RECORDED DATA:
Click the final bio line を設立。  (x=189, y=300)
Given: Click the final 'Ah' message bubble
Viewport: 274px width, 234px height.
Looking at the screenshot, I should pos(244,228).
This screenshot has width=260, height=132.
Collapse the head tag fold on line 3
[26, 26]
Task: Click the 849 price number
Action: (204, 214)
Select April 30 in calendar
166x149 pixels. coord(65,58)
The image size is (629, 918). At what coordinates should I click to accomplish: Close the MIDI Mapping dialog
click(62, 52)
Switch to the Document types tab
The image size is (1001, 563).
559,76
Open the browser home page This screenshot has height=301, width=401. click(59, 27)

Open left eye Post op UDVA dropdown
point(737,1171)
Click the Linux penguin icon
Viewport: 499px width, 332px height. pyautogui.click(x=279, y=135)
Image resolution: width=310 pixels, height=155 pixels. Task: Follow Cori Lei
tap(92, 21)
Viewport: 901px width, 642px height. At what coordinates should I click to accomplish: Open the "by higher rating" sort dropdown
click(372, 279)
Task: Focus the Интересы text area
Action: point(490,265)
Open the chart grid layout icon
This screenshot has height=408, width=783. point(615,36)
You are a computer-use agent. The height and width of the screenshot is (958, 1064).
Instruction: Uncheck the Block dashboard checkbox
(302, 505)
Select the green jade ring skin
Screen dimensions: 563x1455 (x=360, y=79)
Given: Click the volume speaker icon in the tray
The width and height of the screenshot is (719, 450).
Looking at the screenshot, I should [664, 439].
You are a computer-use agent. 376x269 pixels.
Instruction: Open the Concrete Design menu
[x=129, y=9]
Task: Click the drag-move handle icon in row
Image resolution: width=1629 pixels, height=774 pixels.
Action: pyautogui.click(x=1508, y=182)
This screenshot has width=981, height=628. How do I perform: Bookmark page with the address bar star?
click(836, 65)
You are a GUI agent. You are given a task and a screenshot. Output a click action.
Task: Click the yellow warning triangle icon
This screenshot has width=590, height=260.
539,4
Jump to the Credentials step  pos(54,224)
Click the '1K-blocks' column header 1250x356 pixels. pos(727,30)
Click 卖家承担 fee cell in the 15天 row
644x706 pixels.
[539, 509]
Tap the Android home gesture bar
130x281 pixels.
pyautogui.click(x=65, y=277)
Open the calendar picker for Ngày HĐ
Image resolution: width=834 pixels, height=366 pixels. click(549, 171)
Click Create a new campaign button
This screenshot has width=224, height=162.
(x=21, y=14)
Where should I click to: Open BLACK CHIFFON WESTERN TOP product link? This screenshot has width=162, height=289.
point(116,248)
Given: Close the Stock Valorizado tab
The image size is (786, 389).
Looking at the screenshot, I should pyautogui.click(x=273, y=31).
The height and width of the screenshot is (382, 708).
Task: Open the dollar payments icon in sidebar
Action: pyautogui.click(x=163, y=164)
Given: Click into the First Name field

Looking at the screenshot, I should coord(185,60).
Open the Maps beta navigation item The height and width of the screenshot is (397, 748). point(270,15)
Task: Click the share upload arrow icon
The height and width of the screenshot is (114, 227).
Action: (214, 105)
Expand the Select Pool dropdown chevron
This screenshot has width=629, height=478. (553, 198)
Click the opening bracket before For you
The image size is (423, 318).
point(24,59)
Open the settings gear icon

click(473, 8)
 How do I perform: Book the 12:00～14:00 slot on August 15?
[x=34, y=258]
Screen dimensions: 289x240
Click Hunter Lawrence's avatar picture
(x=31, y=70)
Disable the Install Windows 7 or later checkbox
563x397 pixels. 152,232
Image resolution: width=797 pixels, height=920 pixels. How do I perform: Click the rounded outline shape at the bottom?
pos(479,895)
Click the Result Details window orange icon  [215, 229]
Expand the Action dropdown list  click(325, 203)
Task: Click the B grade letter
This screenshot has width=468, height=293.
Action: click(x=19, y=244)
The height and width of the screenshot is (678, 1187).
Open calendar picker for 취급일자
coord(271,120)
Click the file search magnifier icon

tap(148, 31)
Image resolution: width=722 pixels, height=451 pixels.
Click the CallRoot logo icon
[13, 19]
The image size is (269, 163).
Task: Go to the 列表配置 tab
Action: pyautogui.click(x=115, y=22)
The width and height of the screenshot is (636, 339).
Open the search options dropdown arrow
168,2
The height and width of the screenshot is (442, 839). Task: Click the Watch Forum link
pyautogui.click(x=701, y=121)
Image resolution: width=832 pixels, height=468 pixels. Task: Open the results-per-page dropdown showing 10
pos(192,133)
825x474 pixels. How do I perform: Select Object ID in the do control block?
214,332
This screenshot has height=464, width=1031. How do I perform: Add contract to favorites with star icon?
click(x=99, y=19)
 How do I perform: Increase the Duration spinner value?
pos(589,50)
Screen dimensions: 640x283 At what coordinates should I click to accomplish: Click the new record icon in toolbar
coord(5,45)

WORK TASK: Whenever the word "final" appears in a line of the listing, copy out that line.

EXPECTED OUTPUT:
Click the final bio line を設立。  (x=189, y=300)
Given: Click the final 'Ah' message bubble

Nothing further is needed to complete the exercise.